Lack of procedure in determining my DOB: Singh to SC
Army Chief Gen V K Singh has told the Supreme Court that he was treated by the government in a manner which reflects total lack of procedure and principles of natural justice in deciding his age.delhi Updated: Jan 19, 2012 22:00 IST
Army Chief Gen V K Singh has told the Supreme Court that he was treated by the government in a manner which reflects total lack of procedure and principles of natural justice in deciding his age.
In his 68-page petition challenging the government's decision on determining his date of birth as 10.5.1950 and not 1951, he has maintained that his acceptance of his year of birth as 1950 was given in good faith at the behest of the then chief of Army Staff and not due to agreement with the conclusion of the Military Secretary's Branch.
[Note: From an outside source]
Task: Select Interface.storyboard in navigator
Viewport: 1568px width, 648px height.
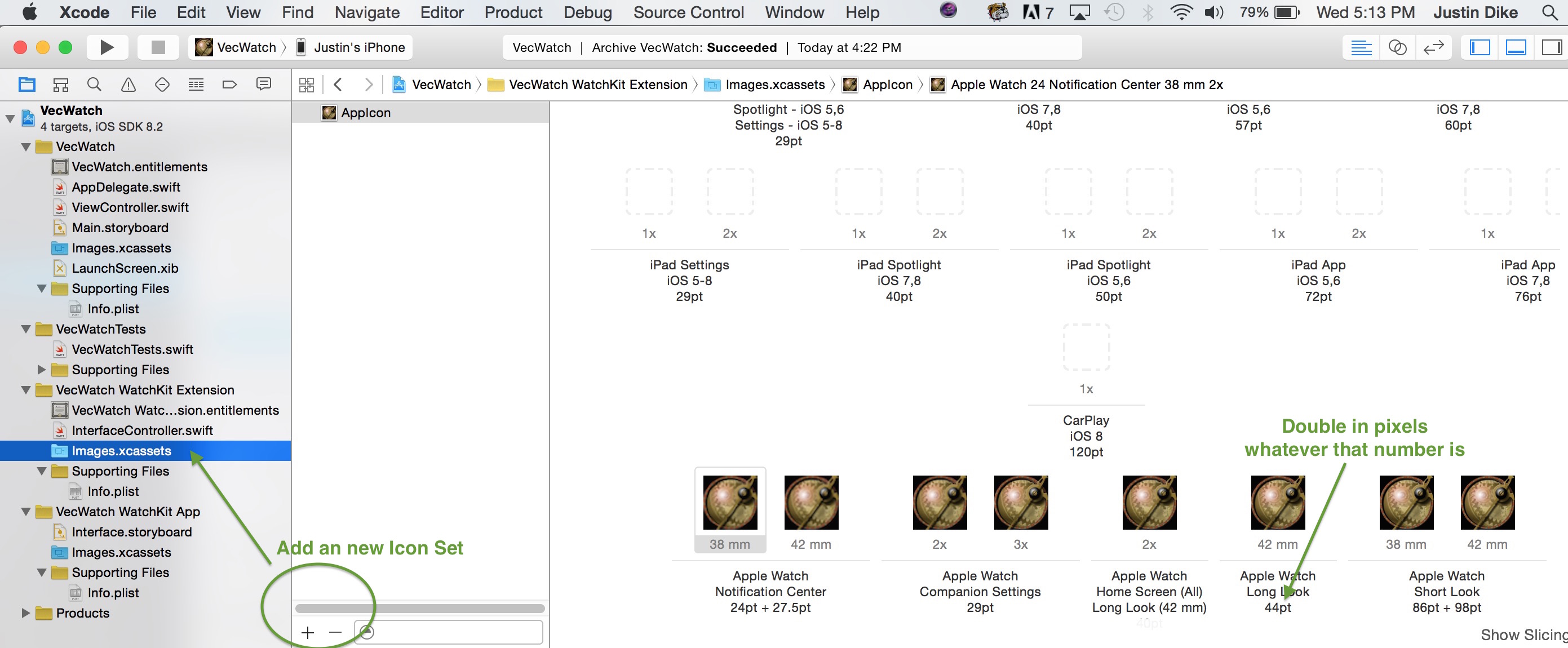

"The respondent (government) needs to explain as to why the senior most officer of the Army could be treated in a manner which reflects total lack of procedure and principles of natural justice and that too on an opinion obtained from the Attorney General," his petition said.
Gen Singh also wondered as to why the Ministry of Defence would doubt the records in the Adjutant General's branch, the official record-keeper of the Army, has not been explained.
Nor has any authority while rejecting his plea for treating his date of birth as 10.5.1951 has ever doubted the birth certificate of the petitioner.
"One fails to understand as to why such importance being given to an inadvertent mistake while filling up the UPSC form while ignoring the date of birth recorded in public record," he said. Gen Singh will have to retire from service if his date of birth is finally determined as 10.5.1950.
Explaining the discussions he had had with the then Army Chief Gen Dipak Kapoor on why he accepted 10.5.1950 as the date of birth in 2008, he said he did so on being ordered by Gen Kapoor in his letters.
"In the highest of traditions of the Indian Army, he had no option but to comply with the orders and command of his direct superior officer as also the assurances of his superior officer with the hope that he would bring the issue to a logical and ethical conclusion by accepting facts," the petition said.
He said the Army Chief in 2008 had personally assured him that the date of birth issue would be resolved by him.
However, nothing had been done for almost three months and he addressed a letter on July 1, 2008 to the then Chief of the Army Staff General Kapoor requesting for justice in his case.
Further, the petition said when it was brought to the notice of the then Army Chief that Gen Singh had met Lt Gen Khare and Lt Gen Gangadharan heading the MS Branch in 2006 and 2007 respectively, he was assured that "all necessary reconciliation with regard to the clarification on the date of birth would be carried out."
In the petition, Gen Singh said an Army Chief "has a right to retire with dignity" even while he accepted the government's right to determine his tenure.
He called as "illegal and arbitrary" the rejection of his Statutory Complaint to Defence Minister A K Antony on December 30 last for accepting May 10, 1951 as his date of birth and said this was also violative of his fundamental rights.
Seeking the quashing of this order, the Army Chief pleaded in the petition that the government be directed to treat May 10, 1951 as his date of birth and "grant all consequential reliefs thereto".
Gen Singh's unprecedented action in dragging the government to the apex court followed the ministry's insistence that May 10, 1950 would be treated his official date of birth and that he would consequently retire on May 31 this year.
In his petition, he has stated that he wished to make it "abundantly clear at this stage" that regardless of the result of the petition or the controversy surrounding his age, the government "has the right to determine the tenure of his office of the Chief of the Army Staff".